QuickLook is a relatively new program for Microsoft Windows PCs that enables you to preview files in Explorer with a tap on Space.
Windows Explorer -- File Explorer on Windows 10 -- ships with its own preview functionality, but it is limited to select file types only. The preview feature adds a third column to Explorer that displays previews of the selected file if supported. If you highlight an image for instance, you get a preview of the image there in that column.
Downside is that it works only for select file types. If a file type is not supported, the whole interface shows a "no preview available" message but nothing else.
QuickLook is a port of the Mac OS X feature. It enables you to tap on space to preview files in Explorer. This works with many file types, but not all of them. While you can preview most media files, plain text documents, HTML files, PDF files or zip archives, you will run into issues when you try to preview executable files, Office documents (without Office installation), audio files, or other binary file formats.
Note: QuickLook is not the first program to add support for that functionality. Check out Seer for instance which offers something similar.
QuickLook runs silently in the background for the most part once you run it. The application adds a system tray icon but its functionality is limited. You can right-click on it to enable "run at startup", and to run a manual check for updates.
The preview window looks different depending on the file that you are previewing. Plain text files are displayed right away, and you may scroll them as you see fit. Archives are shown with their folder and file structure, and you may navigate them using mouse or keyboard.
Media is displayed directly, or played when it is a video file or animated gif. Not all media file types are supported though. While you can play mp4 or flv files for instance using QuickLook, avi or wmv files won't play.

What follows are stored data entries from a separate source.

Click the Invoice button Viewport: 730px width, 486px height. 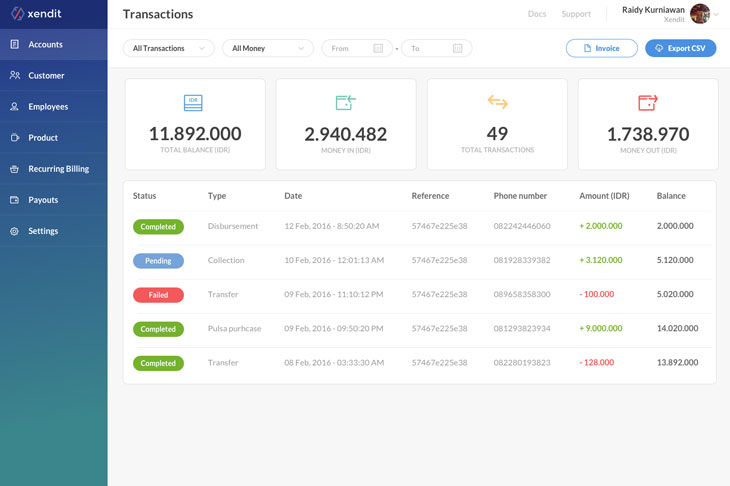coord(601,48)
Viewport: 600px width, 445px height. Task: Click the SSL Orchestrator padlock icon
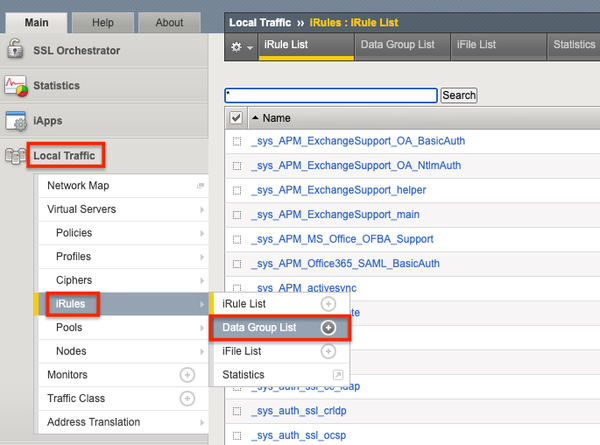coord(16,51)
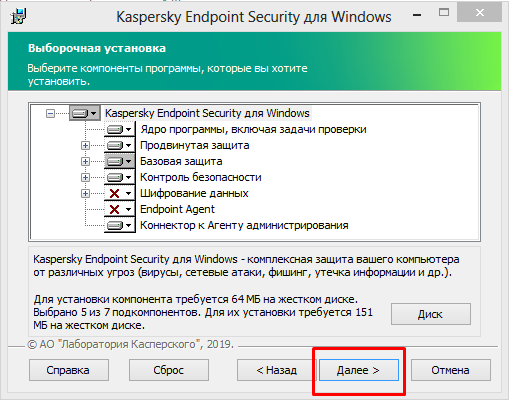Open root Kaspersky Endpoint Security drive icon dropdown
Image resolution: width=509 pixels, height=403 pixels.
click(x=85, y=113)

You can navigate to the next or previous file in line with a tap on the up or down arrow key on the keyboard,. Holding down the Ctrl-key and using the mouse wheel zooms in or out of files.
There is no indication whether a file will show up as a preview when you hit space, so it is always a trial and error thing at first to find out about that. An option to display the list of supported file types would be useful. You find the list of supported file types on the project's homepage on GitHub.
QuickLook supports plugins, and can be extended with plugins to support additional file types. Information on how that is done is provided on the project's home as well.
QuickLook is a handy program for Windows. One downside to using it is that it can be quite the CPU and memory hog. CPU usage shot up to about 50% at times, and memory usage to more than 350 Megabytes on a Windows 10 Pro system. That's quite a lot for the functionality that QuickLook provides, and a primary reason that is keeping it from achieving a better review score.